Here is a link to my build thread: http://www.dendroboard.com/forum/parts-construction/295618-something-bit-different.html

Here is a link where I first brought this issue up and discussed it with another member: http://www.dendroboard.com/forum/beginner-discussion/315826-first-frogs-lack-activity.html

I really thought I had educated myself on the topic of keeping frogs, but apparently that isn't the case. After the conversation above, I think that either my frogs have stopped eating for some reason, or there is something toxic in their environment that is slowly poisoning them, or both. I do see my benedictas stalking around in the leaves, and occasionally snapping up a fruit fly. I have never observed my bicolors eating. I have snakes that will not eat while you are watching, but wait till your back is turned. I just figured the frogs were shy, too, and surely they must be eating, right? What would cause an adult frog to just stop eating? Or am I missing something else? Thanks for your ideas. Jim


----------



## Woodswalker (Dec 26, 2014)

If I were in your position, I would be making an appointment with my exotics veterinarian, and doing some testing. Fecals and skin swabs will be a good place to start if you suspect disease. You vet will want to know as much as possible about their environment and history as well. I strongly recommend seeking veterinary care. When they are dying, it is urgent.


----------



## Serafim (Mar 29, 2017)

I would recommend removing the remaining 2 and putting them in a simple QT tank. I am new to dart frogs myself but have had many years experience with reptiles and amphibians. The vet could rule out disease and the QT tankcould rule out chemical leaching. Keep us posted


----------



## Ed (Sep 19, 2004)

There are a number of potential routes of death in your scenario ... 

Some husbandry related possibilities require some more information,

1. If you monitored the humidity in the enclosure, what was/is it on average 
2. If you monitored temperature in the enclosure, what was the maximum temperature? 
3. What kind of silicone did you use to coat the materials? 
4. How long was the enclosure set-up before you added the frogs? 

5. You removed the fans due to not being able to control the vibration effect, did you modify the ventilation to take into account the decreased air exchange? 

As for toxicity of styrofoam and polycarbonate, did you read the thread Doug linked you to in your build thread? It doesn't appear that you did as you asked for proof for problems specifically with frog health and there were links to peer reviewed published articles documenting health issues with the materials and frogs. That is one of the things about peer reviewed published articles is that as long as the science was done correctly the information contained in them doesn't expire... so for you to pass it off as questionable because its on the net, would have made me drop out of the thread as well since it makes it clear you didn't bother with the potential risks documented by the literature. 

Now people have used them without apparent problems in builds but that can be dependent on how their enclosures were built, sealed and operated. Consider that if you had a relatively newly manufactured sheets, they can leach styrene or off-gas styrene which by can have a mortality rate of 100% due to continued exposure (see https://www.google.com/url?sa=t&rct...67M00YYeBMnz3UVHQ&sig2=iRqqvi0PqY-Be_acCoX0Zw for an example). Given that it is toxic to aquatic invertebrates as well as vertebrates we have pretty sure footing that it would kill frogs under the right conditions. 

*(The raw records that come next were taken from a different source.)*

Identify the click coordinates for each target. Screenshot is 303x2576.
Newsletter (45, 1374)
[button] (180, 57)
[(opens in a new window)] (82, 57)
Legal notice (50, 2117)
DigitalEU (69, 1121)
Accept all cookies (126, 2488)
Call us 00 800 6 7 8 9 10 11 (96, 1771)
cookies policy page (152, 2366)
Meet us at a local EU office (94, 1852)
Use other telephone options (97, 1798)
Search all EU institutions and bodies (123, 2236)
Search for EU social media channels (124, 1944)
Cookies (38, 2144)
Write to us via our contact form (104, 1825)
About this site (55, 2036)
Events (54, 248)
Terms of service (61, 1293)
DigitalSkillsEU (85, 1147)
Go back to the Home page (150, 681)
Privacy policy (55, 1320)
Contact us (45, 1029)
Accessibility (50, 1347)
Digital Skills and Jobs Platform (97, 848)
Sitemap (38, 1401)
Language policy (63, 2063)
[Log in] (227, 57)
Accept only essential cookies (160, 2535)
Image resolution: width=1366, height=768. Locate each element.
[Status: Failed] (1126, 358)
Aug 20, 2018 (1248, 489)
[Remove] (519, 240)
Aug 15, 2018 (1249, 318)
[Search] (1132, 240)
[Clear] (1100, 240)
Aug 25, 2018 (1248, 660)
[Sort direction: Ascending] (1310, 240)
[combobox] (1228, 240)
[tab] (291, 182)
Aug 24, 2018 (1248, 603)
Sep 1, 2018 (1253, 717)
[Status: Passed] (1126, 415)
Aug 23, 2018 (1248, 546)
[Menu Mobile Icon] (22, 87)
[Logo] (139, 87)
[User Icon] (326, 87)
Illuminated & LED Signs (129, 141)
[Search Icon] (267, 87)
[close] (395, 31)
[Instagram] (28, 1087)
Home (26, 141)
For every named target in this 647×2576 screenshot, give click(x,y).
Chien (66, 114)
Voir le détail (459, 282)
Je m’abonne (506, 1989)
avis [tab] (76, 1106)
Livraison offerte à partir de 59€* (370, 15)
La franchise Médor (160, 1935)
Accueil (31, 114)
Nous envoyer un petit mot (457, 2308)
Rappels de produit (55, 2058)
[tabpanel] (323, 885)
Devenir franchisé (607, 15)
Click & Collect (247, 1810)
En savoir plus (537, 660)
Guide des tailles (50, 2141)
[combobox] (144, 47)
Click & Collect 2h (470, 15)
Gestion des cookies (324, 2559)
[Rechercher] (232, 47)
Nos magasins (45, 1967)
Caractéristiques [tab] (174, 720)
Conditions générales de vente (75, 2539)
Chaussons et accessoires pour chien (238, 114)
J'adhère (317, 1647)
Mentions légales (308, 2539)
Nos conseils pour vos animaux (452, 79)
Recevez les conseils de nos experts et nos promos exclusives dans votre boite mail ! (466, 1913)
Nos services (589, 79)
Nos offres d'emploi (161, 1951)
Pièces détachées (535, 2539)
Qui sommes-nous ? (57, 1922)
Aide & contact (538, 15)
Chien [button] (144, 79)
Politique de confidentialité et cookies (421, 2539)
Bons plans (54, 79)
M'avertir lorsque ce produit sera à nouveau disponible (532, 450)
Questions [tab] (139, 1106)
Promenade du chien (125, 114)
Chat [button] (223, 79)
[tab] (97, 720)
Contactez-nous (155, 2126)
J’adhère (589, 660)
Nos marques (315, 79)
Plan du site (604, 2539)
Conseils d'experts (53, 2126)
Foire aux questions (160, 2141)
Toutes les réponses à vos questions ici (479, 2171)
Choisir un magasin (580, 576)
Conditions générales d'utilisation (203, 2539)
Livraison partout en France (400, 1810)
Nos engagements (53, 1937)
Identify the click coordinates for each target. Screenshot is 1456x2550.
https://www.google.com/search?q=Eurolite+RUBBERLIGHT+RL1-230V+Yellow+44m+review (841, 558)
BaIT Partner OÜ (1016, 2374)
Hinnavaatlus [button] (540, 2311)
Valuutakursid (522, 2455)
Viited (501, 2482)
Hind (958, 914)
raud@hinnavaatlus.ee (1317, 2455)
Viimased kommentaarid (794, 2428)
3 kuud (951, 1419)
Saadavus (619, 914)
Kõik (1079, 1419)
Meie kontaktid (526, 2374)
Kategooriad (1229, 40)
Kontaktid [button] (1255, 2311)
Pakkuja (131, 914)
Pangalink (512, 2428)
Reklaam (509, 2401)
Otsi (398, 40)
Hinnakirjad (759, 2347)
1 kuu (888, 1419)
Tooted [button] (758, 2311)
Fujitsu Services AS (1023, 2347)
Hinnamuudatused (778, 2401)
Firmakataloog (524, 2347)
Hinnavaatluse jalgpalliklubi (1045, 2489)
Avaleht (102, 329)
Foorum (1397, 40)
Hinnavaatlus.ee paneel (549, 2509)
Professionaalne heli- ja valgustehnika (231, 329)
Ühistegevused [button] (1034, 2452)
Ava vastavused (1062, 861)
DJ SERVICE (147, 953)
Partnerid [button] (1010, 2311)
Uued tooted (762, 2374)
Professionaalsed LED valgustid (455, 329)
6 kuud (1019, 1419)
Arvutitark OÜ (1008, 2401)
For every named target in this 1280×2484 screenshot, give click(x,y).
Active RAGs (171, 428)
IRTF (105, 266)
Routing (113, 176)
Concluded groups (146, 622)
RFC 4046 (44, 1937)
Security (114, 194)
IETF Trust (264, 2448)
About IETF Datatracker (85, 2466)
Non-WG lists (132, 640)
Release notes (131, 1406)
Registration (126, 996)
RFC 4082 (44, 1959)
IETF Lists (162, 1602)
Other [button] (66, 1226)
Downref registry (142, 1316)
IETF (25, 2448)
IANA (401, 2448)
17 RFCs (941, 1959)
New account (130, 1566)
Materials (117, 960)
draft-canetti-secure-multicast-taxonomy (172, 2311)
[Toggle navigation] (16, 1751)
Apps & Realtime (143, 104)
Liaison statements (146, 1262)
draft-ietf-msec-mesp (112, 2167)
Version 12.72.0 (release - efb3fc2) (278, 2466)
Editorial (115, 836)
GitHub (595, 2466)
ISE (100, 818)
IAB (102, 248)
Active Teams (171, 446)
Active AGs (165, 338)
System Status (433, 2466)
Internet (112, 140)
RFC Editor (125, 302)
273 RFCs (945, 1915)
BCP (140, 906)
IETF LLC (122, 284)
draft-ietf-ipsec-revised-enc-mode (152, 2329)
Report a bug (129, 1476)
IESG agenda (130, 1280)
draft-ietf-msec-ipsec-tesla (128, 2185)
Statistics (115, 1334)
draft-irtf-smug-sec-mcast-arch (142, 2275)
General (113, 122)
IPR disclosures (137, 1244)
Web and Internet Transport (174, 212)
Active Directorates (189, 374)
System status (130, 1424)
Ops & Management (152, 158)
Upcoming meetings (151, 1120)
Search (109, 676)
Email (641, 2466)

I'm suspecting its a simpler reason for the deaths but I'll wait until more information comes in.... 

some comments 

Ed


----------



## backafter20 (Mar 11, 2011)

1. Humidity: Very high, but no accurate numbers. I am using a Vivarium Electronics digital themometer/hygrometer. The temp readings seem to be decent, but anything over 50% rh, and the readout jumps to 99% and stays there. You can feel the humidity when you open the door, and I do get condensation on the glass.
2. Max temp probably 75. The enclosures are in a dedicated critter room I have in my basement. Reptiles all have individual heat, both frog enclosures are unheated. They were originally around 65-68F, but it was suggested that I raise the temp into the 70s. I did this by adding a space heater to the room. The enclosures now read from 71-74F. 
3. I did not coat anything with silicone. I coated the foam insulation with drylok masonry waterproofing. I did use some silicone to help seal between the glass doors, and to attach the poly roof panels. All was intended and labeled as aquarium-safe. 
4. Not long. I was a few weeks from completing both vivariums when I learned about the frogs becoming available. The breeder who owned them was moving and could not take them. Her sister-in-law owns a pet store that I frequent and sell snake hatchlings to. She brought the frogs in to sell, but I wasn't ready yet. I had the frogs held for me, but it took several more weeks before I got the vivariums done and planted. I would go in and observe the frogs, which were eating like pigs, and appeared healthy, but were crowded into very small Exo-terras with few hiding places. I was concerned about the overcrowding and potential stress on them, so got the frogs as soon as possible, figuring they would be better off with fewer numbers and larger quarters.
5. Each viv does have a fan. I just didn't get to use my custom hidden ductwork to house them. Instead, I wrapped each fan in fine mesh and suspended them from the ceiling on rubber bands, pointing towards the glass to reduce condensation. I also have full-width external ventilation below the door, and at the top rear.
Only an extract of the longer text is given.